The morning after the proclamation of Emergency, June 26th, Jaitley received news that he was to be arrested and fled from his home while his father, also a lawyer, kept the police engaged in conversation. Surfacing at Delhi University, Jaitley gathered a group of people and burnt an effigy of Indira Gandhi, making him, in his own words, the “first satyagrahi” against Emergency since it was the only protest staged that day.

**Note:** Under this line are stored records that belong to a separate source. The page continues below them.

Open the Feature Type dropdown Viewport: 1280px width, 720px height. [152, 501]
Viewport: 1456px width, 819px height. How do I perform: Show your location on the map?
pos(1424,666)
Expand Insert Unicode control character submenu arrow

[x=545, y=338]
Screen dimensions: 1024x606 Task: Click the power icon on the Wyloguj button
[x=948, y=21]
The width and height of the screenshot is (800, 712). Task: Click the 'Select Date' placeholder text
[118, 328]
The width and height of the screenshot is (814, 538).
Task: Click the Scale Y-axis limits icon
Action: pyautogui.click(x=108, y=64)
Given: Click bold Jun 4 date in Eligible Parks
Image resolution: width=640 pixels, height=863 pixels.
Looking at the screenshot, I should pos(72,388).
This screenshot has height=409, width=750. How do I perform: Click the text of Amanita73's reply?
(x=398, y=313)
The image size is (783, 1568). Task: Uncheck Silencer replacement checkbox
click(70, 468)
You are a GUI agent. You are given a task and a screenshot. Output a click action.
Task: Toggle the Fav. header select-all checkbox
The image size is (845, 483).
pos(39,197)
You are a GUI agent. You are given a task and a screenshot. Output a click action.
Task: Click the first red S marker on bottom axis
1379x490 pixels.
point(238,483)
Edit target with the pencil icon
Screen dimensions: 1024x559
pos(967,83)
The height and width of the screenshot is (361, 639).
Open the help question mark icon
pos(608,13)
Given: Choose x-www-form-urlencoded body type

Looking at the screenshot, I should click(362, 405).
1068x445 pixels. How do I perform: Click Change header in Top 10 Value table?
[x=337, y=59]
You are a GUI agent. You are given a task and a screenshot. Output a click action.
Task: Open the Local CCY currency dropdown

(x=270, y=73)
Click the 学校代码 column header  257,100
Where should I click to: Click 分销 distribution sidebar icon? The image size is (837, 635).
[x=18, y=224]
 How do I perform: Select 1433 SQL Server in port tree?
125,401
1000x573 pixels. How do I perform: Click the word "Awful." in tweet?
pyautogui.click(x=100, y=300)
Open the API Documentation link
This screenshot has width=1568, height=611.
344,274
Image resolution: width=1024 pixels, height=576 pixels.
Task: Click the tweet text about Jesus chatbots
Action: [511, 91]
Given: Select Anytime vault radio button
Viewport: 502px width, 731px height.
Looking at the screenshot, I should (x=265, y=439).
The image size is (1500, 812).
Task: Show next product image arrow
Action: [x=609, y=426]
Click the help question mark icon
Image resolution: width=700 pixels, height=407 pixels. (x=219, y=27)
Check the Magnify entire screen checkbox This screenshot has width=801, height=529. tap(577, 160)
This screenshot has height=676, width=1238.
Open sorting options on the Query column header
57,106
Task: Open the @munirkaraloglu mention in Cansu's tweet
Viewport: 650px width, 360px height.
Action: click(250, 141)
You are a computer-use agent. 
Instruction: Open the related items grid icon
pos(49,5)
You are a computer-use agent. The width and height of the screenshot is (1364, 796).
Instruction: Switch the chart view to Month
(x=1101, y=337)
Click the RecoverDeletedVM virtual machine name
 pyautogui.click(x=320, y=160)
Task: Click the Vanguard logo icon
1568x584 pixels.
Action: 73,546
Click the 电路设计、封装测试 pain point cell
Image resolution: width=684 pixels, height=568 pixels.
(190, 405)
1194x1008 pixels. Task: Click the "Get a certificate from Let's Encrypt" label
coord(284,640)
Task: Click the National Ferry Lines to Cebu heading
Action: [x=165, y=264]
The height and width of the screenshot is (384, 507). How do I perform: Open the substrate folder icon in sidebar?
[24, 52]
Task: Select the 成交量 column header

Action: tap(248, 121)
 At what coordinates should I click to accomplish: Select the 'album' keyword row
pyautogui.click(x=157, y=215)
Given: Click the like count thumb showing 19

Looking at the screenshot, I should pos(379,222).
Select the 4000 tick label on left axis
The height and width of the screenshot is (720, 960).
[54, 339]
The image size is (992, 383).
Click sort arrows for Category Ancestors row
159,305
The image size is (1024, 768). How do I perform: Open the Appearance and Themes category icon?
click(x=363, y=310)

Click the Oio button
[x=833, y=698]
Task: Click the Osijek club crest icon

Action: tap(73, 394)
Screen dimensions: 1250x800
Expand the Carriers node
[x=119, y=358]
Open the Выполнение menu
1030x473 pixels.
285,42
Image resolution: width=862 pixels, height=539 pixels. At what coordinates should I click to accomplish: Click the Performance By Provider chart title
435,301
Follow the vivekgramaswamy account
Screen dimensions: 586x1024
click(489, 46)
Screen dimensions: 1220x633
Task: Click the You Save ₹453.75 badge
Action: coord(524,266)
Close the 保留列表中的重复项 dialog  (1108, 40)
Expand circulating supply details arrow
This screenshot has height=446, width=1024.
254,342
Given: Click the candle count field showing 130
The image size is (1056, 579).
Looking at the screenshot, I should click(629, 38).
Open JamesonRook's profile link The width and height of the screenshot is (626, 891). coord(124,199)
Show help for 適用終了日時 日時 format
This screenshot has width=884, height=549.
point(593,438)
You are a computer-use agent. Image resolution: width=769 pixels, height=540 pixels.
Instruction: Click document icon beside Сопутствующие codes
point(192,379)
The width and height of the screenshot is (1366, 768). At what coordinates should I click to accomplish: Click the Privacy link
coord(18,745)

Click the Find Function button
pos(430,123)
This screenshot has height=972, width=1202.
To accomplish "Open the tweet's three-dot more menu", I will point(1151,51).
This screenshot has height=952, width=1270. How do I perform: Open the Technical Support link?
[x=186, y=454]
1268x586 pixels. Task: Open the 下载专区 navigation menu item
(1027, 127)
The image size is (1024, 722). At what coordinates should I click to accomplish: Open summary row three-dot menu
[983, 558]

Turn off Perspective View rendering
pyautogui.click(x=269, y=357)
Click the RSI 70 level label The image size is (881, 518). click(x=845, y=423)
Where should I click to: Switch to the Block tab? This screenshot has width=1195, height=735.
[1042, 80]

Jaitley was later arrested under preventive detention and was in custody for 19 months, from 1975 to 1977.
Years later, on October 11th, 2015, in his speech on the occasion of JP’s 113th birth anniversary, Prime Minister Narendra Modi referred to the “new political generation” that was born during Emergency and the JP Movement, maintaining that Indian democracy had been strengthened by them.
IN THE DAYS AFTER the overthrow of Indira Gandhi as Prime Minister, Jaitley was recognised prominently for his leadership qualities during the JP andolan and the anti-Emergency movement. His name was proposed for the 10-member National Executive of the newly formed Janata Party, alongside those of stalwarts like AB Vajpayee, LK Advani, Nanaji Deshmukh. However, he resigned from the panel the very next day after the ABVP showed its displeasure at its activist joining a political party.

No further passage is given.